» TASK INSTRUCTIONS: A line below contains "Switch to the Style tab", and a later one contains "Task: Open the volume speaker tray icon". Repeat both, with every line between them, exactly.

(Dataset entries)

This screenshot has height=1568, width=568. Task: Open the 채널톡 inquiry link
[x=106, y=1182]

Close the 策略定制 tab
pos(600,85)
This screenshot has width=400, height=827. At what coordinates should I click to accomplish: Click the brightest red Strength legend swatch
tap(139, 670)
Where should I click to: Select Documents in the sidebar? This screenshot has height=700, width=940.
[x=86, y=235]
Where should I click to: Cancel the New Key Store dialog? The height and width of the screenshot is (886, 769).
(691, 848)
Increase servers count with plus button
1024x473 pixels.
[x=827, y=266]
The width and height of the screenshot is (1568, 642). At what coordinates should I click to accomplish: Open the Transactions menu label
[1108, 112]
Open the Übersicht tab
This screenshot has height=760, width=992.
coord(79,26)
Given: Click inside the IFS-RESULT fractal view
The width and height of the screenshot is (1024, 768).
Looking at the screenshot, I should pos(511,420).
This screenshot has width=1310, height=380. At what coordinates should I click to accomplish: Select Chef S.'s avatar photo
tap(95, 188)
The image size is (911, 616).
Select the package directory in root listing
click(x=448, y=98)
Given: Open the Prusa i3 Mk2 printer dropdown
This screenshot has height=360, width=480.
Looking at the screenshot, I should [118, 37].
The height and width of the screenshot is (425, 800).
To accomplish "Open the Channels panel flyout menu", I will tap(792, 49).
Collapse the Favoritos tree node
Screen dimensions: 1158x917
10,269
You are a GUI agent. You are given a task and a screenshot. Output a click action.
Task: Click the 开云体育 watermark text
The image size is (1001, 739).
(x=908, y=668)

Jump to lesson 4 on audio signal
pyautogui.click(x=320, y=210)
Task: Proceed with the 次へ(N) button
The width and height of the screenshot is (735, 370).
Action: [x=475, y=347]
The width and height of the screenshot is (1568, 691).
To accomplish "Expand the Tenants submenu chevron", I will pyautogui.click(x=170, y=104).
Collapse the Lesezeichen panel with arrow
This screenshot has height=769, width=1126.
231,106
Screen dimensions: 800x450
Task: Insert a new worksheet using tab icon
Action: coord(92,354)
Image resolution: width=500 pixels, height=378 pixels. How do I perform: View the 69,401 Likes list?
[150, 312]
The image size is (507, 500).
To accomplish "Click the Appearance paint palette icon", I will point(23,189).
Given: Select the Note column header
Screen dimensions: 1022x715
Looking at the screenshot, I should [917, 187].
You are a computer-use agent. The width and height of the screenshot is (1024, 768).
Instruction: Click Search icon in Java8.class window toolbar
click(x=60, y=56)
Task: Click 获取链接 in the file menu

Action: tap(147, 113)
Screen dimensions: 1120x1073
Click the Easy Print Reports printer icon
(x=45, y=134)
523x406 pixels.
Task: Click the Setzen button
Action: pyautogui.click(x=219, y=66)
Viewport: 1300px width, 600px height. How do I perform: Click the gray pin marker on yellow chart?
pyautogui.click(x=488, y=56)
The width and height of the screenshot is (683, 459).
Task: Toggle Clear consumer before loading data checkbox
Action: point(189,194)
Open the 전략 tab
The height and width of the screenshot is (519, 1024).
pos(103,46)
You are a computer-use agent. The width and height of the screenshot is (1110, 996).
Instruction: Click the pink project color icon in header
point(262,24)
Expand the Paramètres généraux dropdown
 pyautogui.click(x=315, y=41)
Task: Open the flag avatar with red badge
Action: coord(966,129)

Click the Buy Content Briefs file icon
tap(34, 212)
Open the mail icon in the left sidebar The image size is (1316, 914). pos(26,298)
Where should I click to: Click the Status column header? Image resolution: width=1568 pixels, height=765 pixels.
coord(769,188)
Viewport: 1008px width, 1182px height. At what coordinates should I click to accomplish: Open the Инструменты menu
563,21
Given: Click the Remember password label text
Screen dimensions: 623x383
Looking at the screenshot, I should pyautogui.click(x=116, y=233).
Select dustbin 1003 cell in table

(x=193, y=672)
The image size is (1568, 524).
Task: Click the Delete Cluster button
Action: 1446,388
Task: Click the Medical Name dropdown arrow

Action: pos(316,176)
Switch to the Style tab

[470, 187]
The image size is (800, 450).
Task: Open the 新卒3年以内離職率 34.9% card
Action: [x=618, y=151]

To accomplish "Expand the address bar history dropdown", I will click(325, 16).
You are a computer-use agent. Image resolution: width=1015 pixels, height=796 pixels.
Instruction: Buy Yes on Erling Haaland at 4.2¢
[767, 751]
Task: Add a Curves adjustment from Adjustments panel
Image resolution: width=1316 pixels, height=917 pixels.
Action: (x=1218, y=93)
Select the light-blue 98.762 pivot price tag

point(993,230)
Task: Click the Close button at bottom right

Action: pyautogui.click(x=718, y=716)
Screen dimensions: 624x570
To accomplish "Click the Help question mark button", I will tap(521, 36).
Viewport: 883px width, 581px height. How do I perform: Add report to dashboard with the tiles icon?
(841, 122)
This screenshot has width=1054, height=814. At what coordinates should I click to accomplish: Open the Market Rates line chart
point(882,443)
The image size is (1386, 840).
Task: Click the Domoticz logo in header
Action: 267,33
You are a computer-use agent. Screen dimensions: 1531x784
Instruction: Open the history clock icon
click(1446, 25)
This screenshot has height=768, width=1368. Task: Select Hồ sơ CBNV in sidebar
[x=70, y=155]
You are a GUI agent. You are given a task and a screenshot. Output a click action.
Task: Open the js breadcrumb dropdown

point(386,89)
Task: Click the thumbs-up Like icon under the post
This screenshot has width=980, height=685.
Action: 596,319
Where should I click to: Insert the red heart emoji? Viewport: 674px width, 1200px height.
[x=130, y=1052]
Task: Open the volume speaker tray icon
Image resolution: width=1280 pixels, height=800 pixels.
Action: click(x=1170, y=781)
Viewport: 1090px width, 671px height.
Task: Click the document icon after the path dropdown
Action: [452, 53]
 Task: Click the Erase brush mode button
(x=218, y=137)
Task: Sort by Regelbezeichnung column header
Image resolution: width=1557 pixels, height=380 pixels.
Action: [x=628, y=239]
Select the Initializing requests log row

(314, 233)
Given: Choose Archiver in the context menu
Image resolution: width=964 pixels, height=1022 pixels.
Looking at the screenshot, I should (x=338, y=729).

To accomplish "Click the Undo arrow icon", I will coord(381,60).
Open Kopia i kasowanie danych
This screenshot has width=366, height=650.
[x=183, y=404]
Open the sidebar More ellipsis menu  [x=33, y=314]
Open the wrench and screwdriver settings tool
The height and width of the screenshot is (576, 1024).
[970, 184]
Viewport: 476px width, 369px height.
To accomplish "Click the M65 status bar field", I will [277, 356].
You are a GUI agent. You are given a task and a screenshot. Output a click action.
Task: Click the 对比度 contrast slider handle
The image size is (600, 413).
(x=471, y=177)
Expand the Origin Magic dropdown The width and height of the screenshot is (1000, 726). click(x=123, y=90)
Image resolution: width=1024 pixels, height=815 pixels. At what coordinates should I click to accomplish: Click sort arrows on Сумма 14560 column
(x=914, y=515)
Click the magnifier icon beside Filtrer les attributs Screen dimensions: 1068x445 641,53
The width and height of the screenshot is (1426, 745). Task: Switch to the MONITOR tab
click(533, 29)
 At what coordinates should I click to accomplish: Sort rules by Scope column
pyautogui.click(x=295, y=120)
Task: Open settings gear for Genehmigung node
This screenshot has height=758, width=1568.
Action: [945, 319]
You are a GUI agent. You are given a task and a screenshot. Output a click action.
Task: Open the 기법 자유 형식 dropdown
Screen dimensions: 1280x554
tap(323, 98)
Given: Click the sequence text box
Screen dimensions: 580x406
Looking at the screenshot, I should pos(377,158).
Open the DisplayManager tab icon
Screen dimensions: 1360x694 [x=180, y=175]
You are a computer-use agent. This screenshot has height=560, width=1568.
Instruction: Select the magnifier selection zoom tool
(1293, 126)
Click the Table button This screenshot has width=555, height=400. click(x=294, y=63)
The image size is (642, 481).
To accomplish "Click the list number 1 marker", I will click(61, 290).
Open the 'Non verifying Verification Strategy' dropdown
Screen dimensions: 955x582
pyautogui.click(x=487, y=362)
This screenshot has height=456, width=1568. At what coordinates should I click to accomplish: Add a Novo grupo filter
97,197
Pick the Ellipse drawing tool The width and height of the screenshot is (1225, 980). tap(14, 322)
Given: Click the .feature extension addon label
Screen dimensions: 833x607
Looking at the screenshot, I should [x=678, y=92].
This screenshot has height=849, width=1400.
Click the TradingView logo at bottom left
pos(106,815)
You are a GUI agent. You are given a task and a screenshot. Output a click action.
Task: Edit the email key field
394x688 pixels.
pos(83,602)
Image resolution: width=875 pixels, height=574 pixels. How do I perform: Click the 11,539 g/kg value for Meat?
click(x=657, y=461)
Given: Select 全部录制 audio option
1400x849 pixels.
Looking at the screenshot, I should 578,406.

» OUTPUT:
Switch to the Style tab

[470, 187]
The image size is (800, 450).
Task: Open the 新卒3年以内離職率 34.9% card
Action: [x=618, y=151]

To accomplish "Expand the address bar history dropdown", I will click(325, 16).
You are a computer-use agent. Image resolution: width=1015 pixels, height=796 pixels.
Instruction: Buy Yes on Erling Haaland at 4.2¢
[767, 751]
Task: Add a Curves adjustment from Adjustments panel
Image resolution: width=1316 pixels, height=917 pixels.
Action: (x=1218, y=93)
Select the light-blue 98.762 pivot price tag

point(993,230)
Task: Click the Close button at bottom right

Action: pyautogui.click(x=718, y=716)
Screen dimensions: 624x570
To accomplish "Click the Help question mark button", I will tap(521, 36).
Viewport: 883px width, 581px height. How do I perform: Add report to dashboard with the tiles icon?
(841, 122)
This screenshot has width=1054, height=814. At what coordinates should I click to accomplish: Open the Market Rates line chart
point(882,443)
The image size is (1386, 840).
Task: Click the Domoticz logo in header
Action: 267,33
You are a computer-use agent. Screen dimensions: 1531x784
Instruction: Open the history clock icon
click(1446, 25)
This screenshot has height=768, width=1368. Task: Select Hồ sơ CBNV in sidebar
[x=70, y=155]
You are a GUI agent. You are given a task and a screenshot. Output a click action.
Task: Open the js breadcrumb dropdown

point(386,89)
Task: Click the thumbs-up Like icon under the post
This screenshot has width=980, height=685.
Action: 596,319
Where should I click to: Insert the red heart emoji? Viewport: 674px width, 1200px height.
[x=130, y=1052]
Task: Open the volume speaker tray icon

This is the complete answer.